Thanks for leaving this comment on the doc and posting it.
But I feel like that’s mostly just a feature of the methodology, not a feature of the territory. Like, if you applied the same methodology to computer security, or financial fraud, or any other highly complex domain you would end up with the same situation where making any airtight case is really hard.
You are right in that safety cases are not typically applied to security. Some of the reasons for this are explained in this paper, but I think the main reason is this:
“The obvious difference between safety and security is the presence of an intelligent adversary; as Anderson (Anderson 2008) puts it, safety deals with Murphy’s Law while security deals with Satan’s Law… Security has to deal with agents whose goal is to compromise systems.”

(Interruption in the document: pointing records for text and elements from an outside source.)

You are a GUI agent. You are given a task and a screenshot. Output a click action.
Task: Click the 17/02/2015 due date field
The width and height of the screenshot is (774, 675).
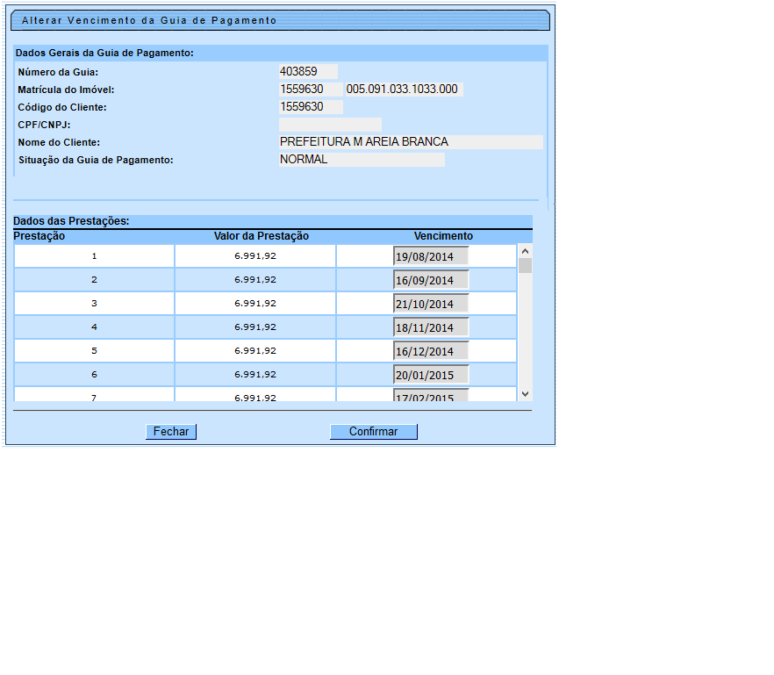coord(431,396)
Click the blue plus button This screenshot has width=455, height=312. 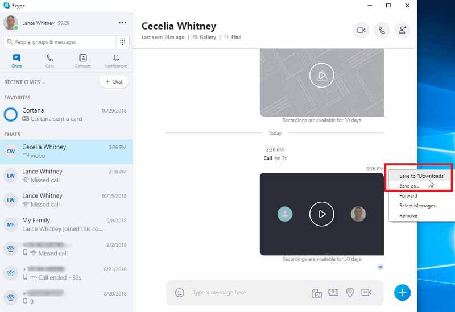coord(402,292)
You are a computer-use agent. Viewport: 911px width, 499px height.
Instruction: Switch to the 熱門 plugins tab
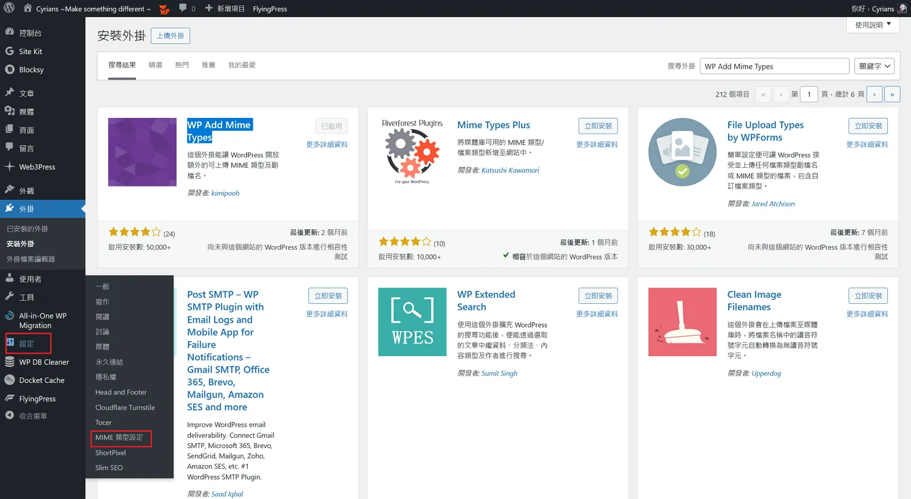(x=182, y=65)
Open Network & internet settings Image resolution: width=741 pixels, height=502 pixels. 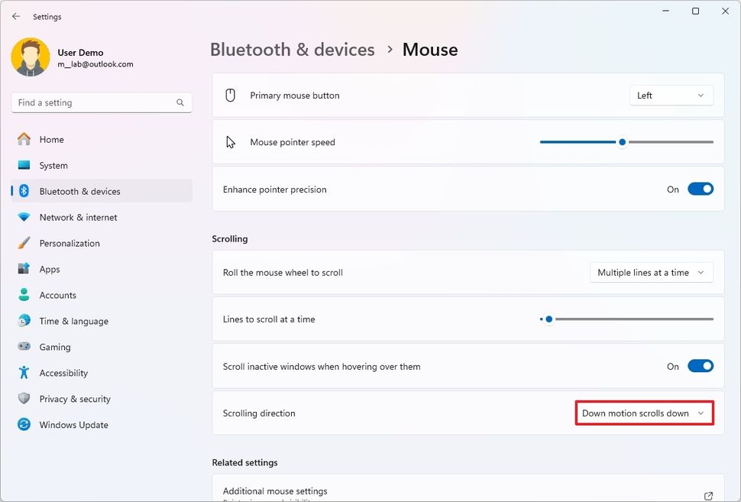coord(25,217)
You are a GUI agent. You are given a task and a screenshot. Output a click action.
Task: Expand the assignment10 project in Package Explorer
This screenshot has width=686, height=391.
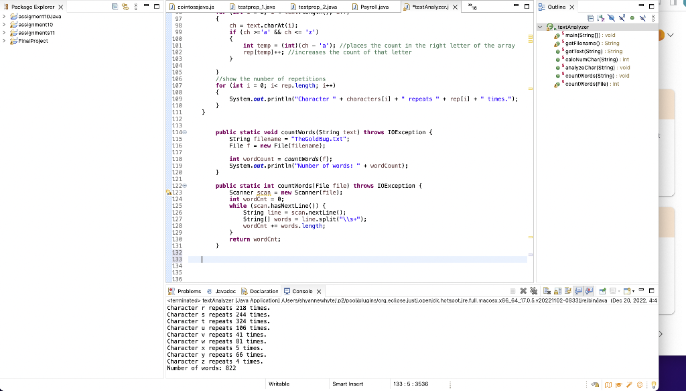pos(4,24)
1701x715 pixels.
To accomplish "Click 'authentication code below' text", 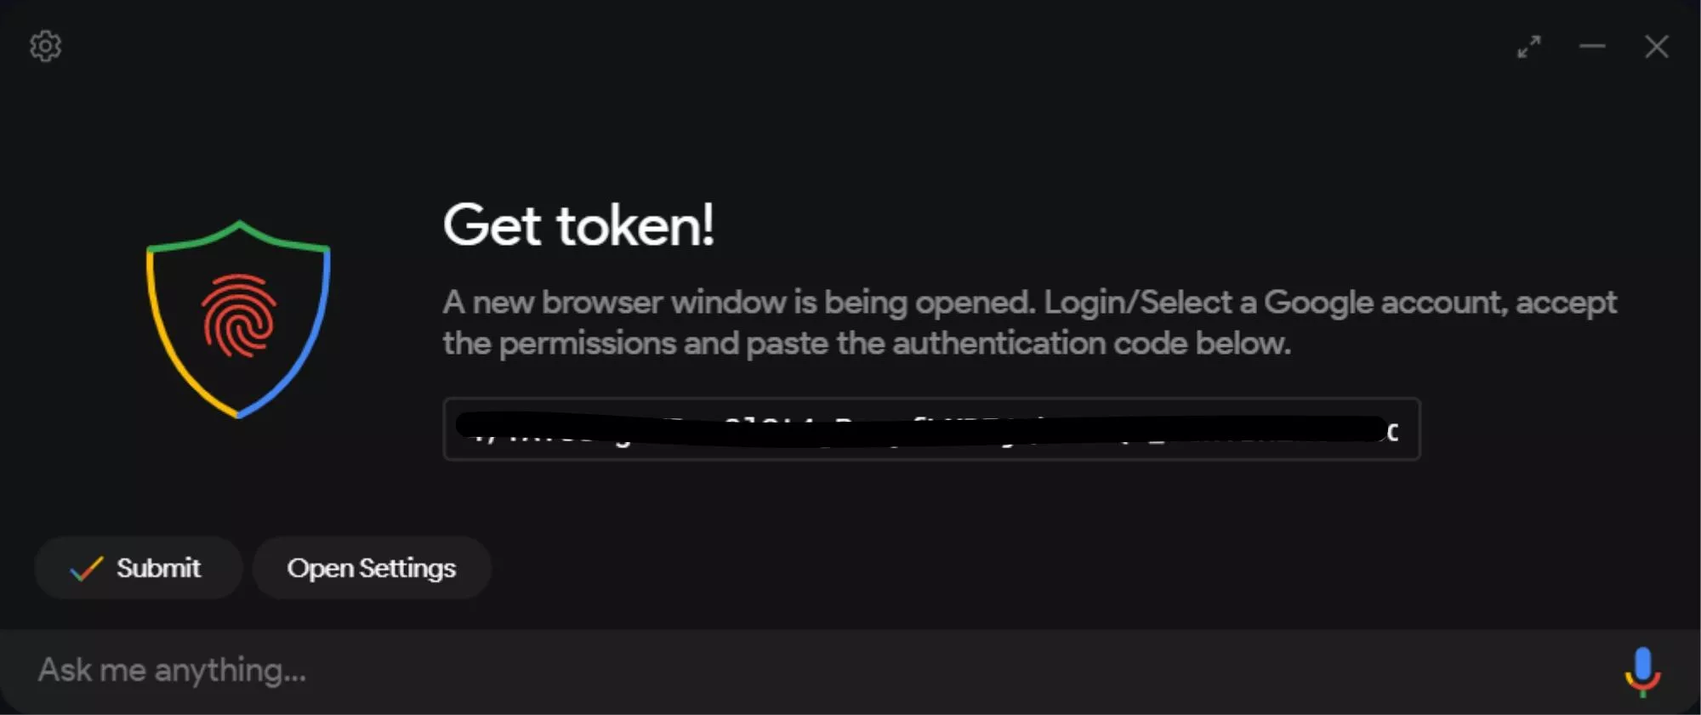I will 1091,343.
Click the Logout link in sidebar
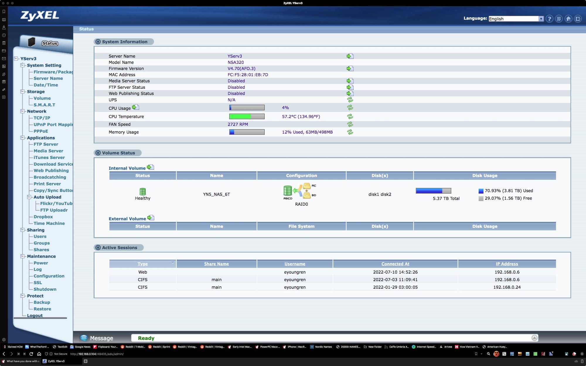Image resolution: width=586 pixels, height=366 pixels. point(35,315)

My guess is that most safety evidence will come down to claims like “smart people tried really hard to find a way things could go wrong and couldn’t.” This is part of why I think ‘risk cases’ are very important.
I share the intuitions behind some of your other reactions.
I feel like the framing here tries to shove a huge amount of complexity and science into a “safety case”, and then the structure of a “safety case” doesn’t feel to me like it is the kind of thing that would help me think about the very difficult and messy questions at hand.
Making safety cases is probably hard, but I expect explicitly enumerating their claims and assumptions would be quite clarifying. To be clear, I’m not claiming that decision-makers should only communicate via safety and risk cases. But I think that relying on less formal discussion would be significantly worse.
Part of why I think this is that my intuitions have been wrong over and over again. I’ve often figured this out after eventually asking myself “what claims and assumptions am I making? How confident am I these claims are correct?”
it also feels more like it just captures “the state of fashionable AI safety thinking in 2024” more than it is the kind of thing that makes sense to enshrine into a whole methodology.
To be clear, the methodology is separate from the enumeration of arguments (which I probably could have done a better job signaling in the paper). The safety cases + risk cases methodology shouldn’t depend too much on what arguments are fashionable at the moment.
I agree that the arguments will evolve to some extent in the coming years. I’m more optimistic about the robustness of the categorization, but that’s maybe minor.
I think it would be somewhat odd if P(models think about their goals and they change) is extremely tiny like e-9. But the extent to which models might do this is rather unclear to me. I’m mostly relying on analogies to humans -- which drift like crazy
I also think alignment could be remarkably fragile. Suppose Claude thinks “huh, I really care about animal rights… humans are rather mean to animals … so maybe I don’t want humans to be in charge and I should build my own utopia instead.”
I think preventing AI takeover (at superhuman capabilities) requires some fairly strong tendencies to follow instructions or strong aversions to subversive behavior, and both of these seem quite pliable to a philosophical thought.